Notification Types and Their Response Times

Each different form of messaging comes with a roughly shared expectation for how much time the recipient has to respond. We’ve generally agreed that email messages come with about a 48 hour response time, while texts and instant messages are designed to be more of a “hot rush” — they are designed to push right to the front of the recipient’s attention at the moment they’re received and demand a response.

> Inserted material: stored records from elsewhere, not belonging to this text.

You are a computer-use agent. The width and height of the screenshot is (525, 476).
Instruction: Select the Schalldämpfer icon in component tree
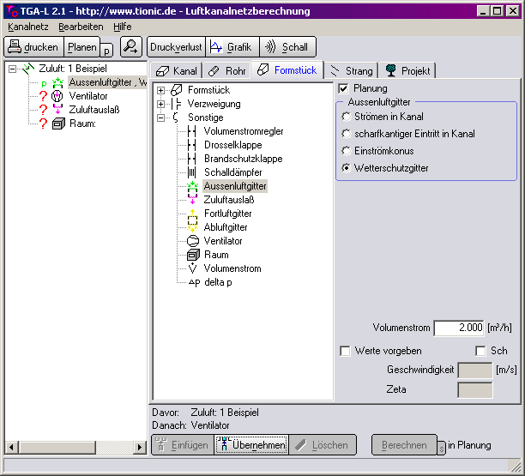point(192,172)
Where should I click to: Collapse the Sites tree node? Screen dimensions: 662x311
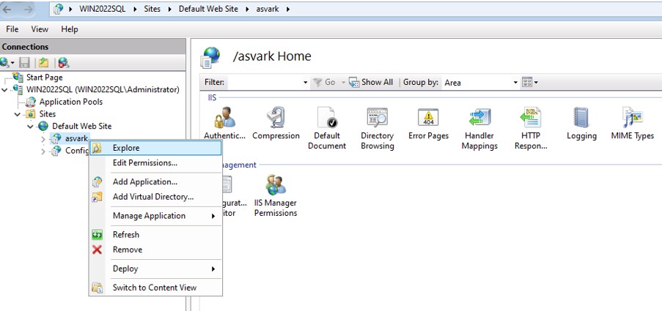click(18, 114)
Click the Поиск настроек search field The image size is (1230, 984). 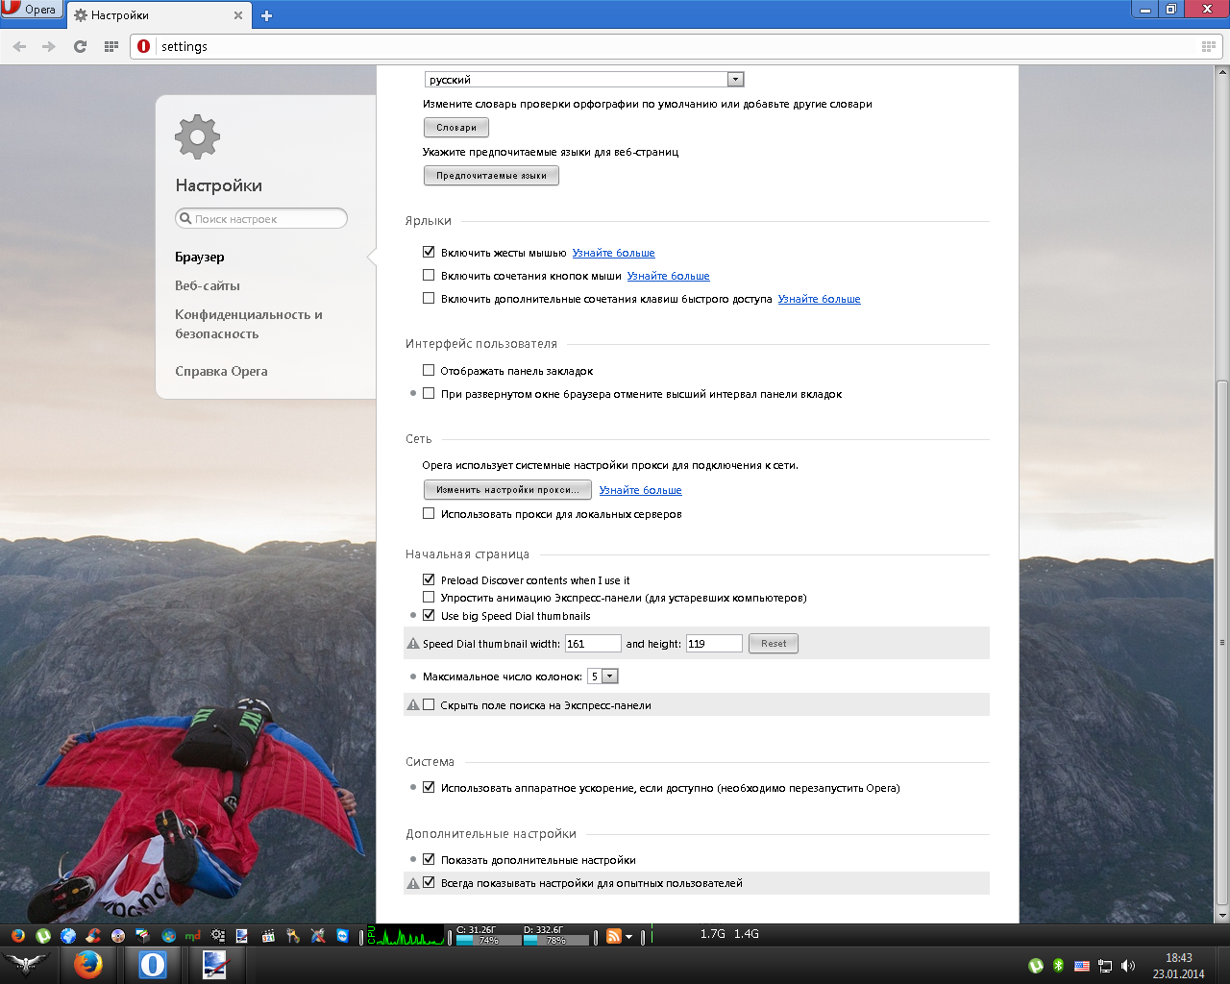[261, 219]
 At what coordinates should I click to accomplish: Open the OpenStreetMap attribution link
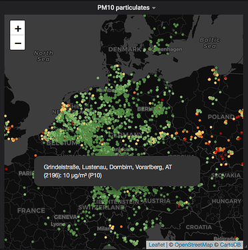[x=193, y=245]
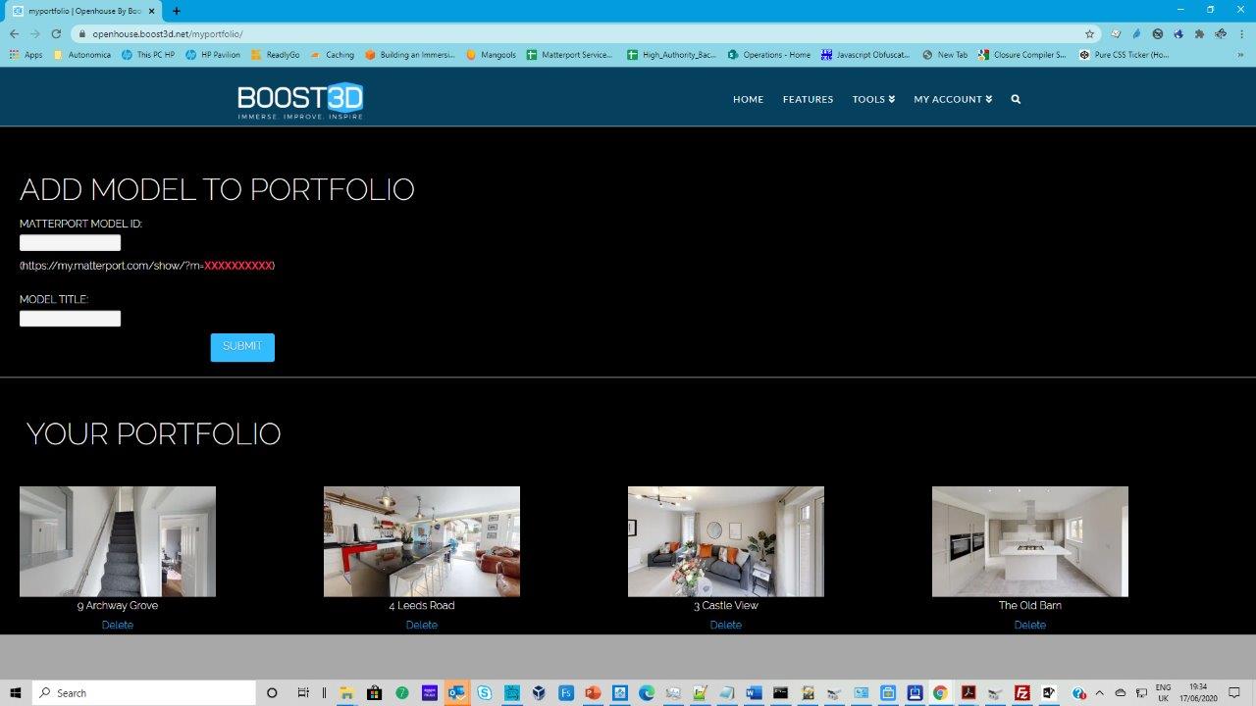Open Microsoft Word from the taskbar
The height and width of the screenshot is (706, 1256).
point(753,692)
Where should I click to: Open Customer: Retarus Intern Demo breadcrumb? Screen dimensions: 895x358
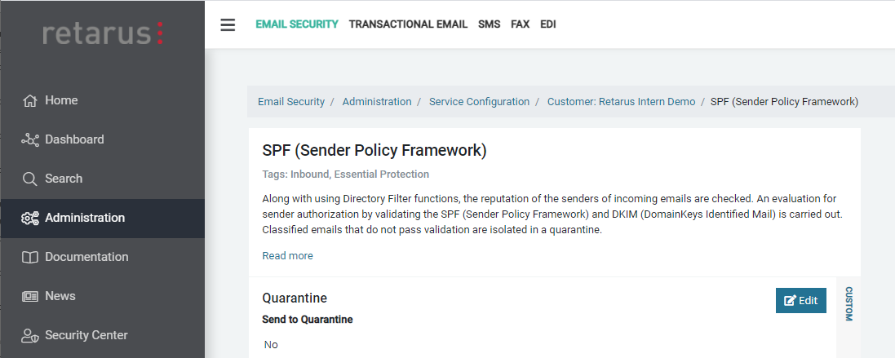[621, 102]
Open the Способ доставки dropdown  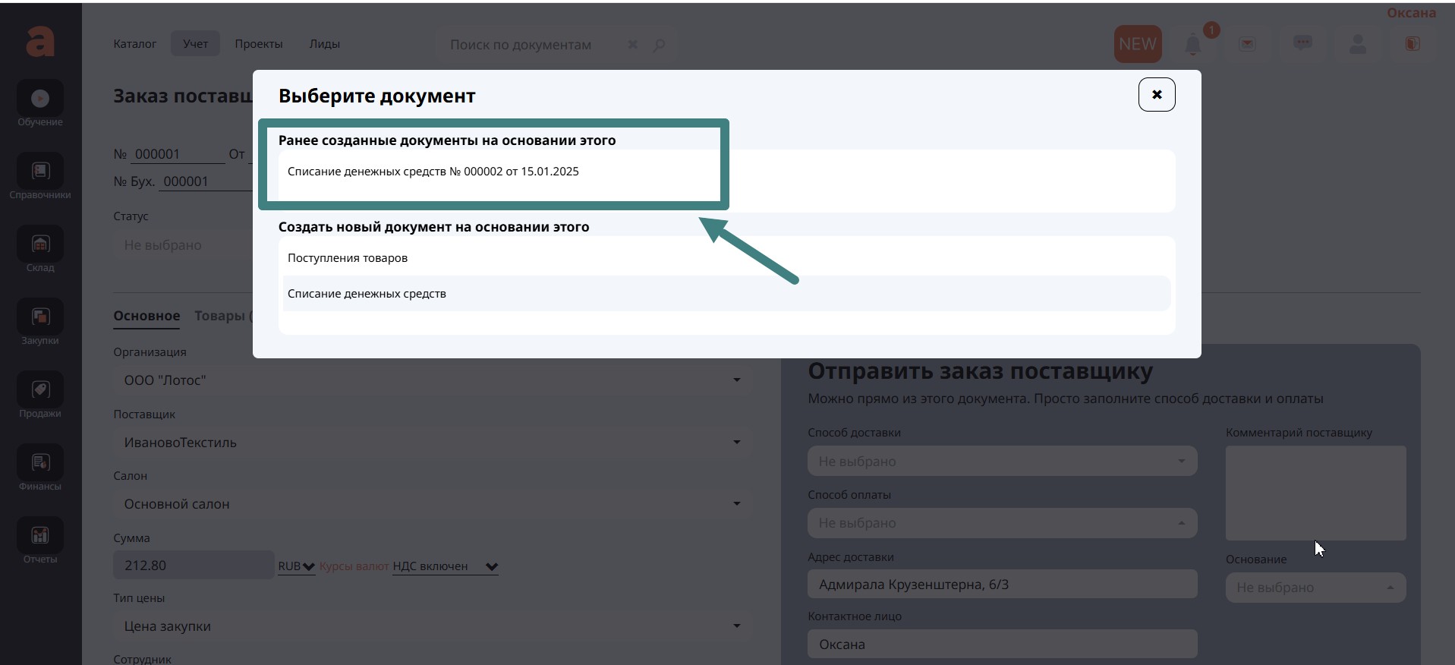1001,462
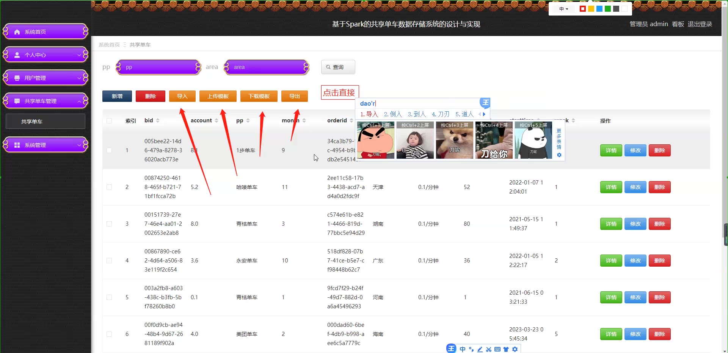Select the 共享单车 submenu item
Screen dimensions: 728x353
pyautogui.click(x=46, y=122)
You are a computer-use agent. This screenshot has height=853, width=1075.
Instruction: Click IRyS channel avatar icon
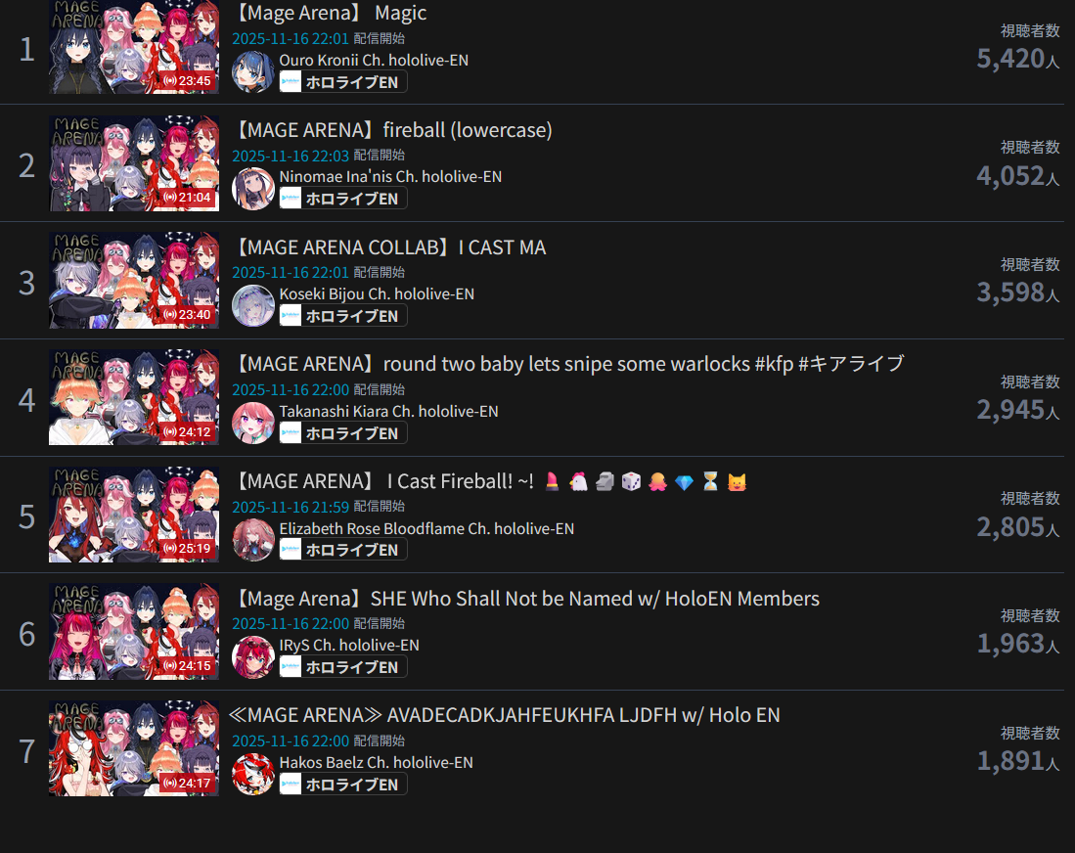[253, 657]
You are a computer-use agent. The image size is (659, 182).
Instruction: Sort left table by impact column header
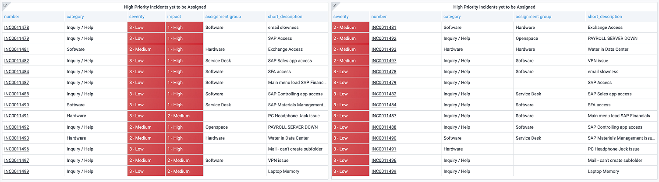pyautogui.click(x=174, y=17)
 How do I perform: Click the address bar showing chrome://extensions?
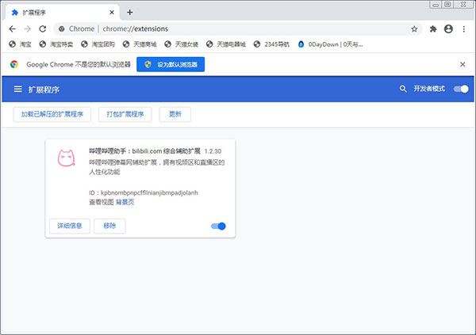(238, 29)
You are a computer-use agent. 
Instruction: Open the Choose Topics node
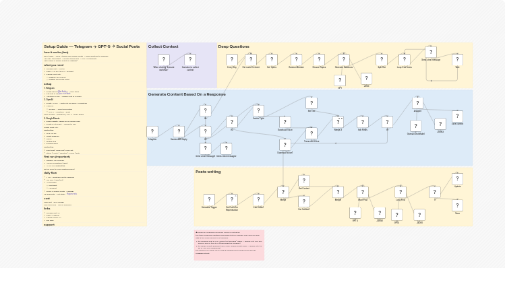(319, 60)
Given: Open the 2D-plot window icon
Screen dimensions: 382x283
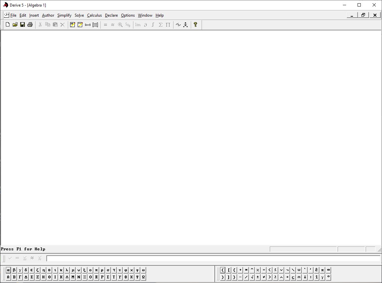Looking at the screenshot, I should pos(178,24).
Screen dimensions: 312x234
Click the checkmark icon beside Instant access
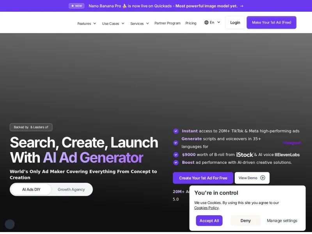(176, 131)
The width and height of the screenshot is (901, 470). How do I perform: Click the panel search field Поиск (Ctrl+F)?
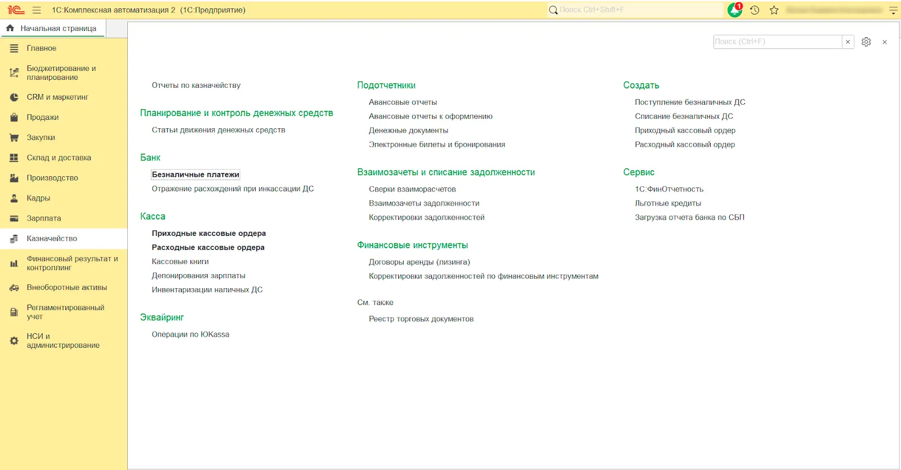777,42
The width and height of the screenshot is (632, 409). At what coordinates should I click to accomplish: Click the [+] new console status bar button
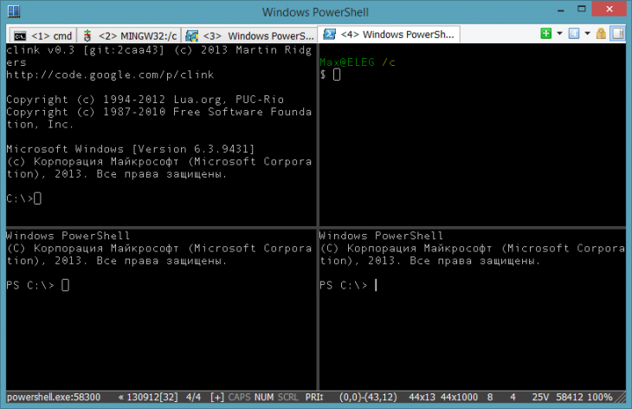[216, 397]
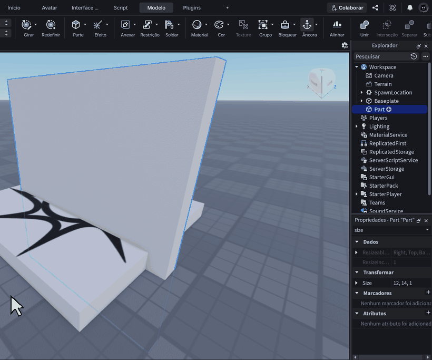
Task: Expand the SpawnLocation tree item
Action: (361, 93)
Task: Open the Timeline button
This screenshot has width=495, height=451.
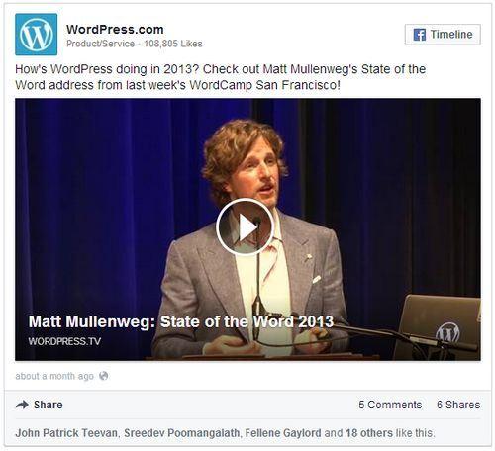Action: pos(443,35)
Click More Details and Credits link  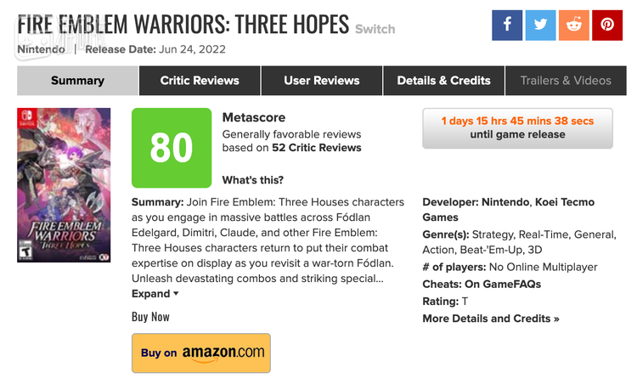coord(491,319)
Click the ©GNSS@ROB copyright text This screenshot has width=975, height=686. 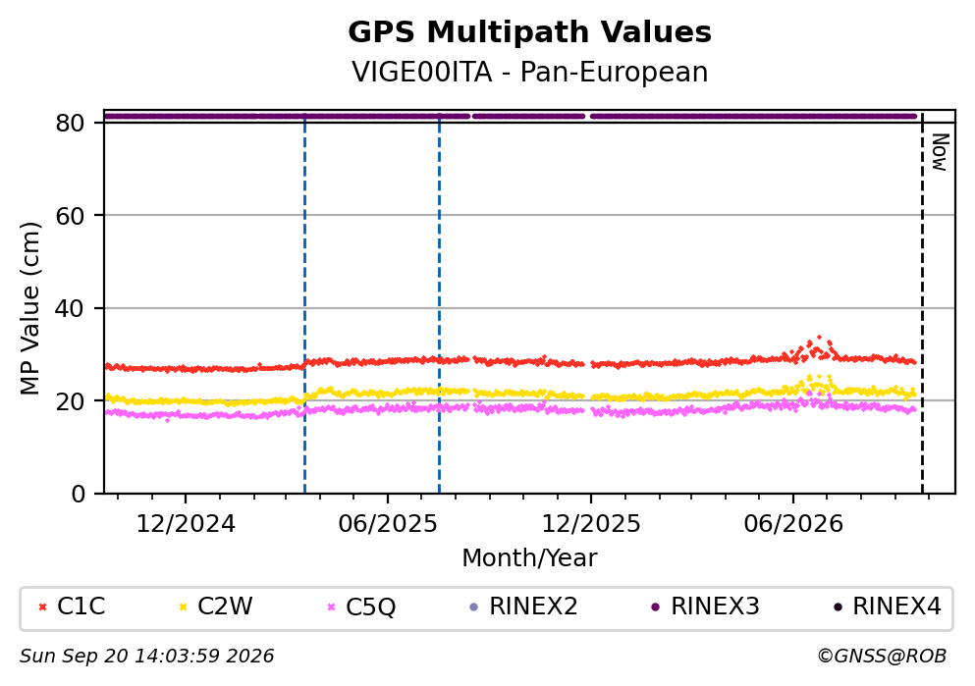[882, 657]
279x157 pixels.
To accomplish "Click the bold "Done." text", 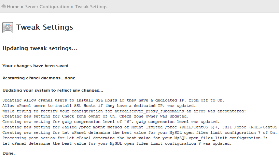I will tap(9, 154).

App-specific notifications you receive on your smartphone (like a new message in your Instagram or an update from your Canvas LMS) each have their own individual queues, lining up messages in your notifications for you to review and respond to each in its own way. Keeping up with all the notifications from all your apps can be overwhelming, leading smartphone OSes now to offer tools to restrict and customize the number and types of updates you will receive.

The Inbox is Everywhere

Personal productivity systems like Getting Things Done and Inbox Zero urge us not to use our email inbox as a to-do list, but rather spend time sorting incoming messages into the actions we need to take on each message.

But now with the modern app ecosystem, the Inbox is EVERYWHERE. We all have to live in a fractured tech environment where we have to monitor multiple incoming streams of information in order to stay connected to all our life activities and communities.

In an average day, you may have to stay on top of your personal email, work email, calendar invites and events, personal SMS/text messages, work chat/ Slack, LinkedIn notifications, social media apps, group chats, news feeds, and more. As your life gets more complex, there’s also the app you had to install to track your kid’s soccer games, dating app updates, parent groups, meetups, etc. etc. etc.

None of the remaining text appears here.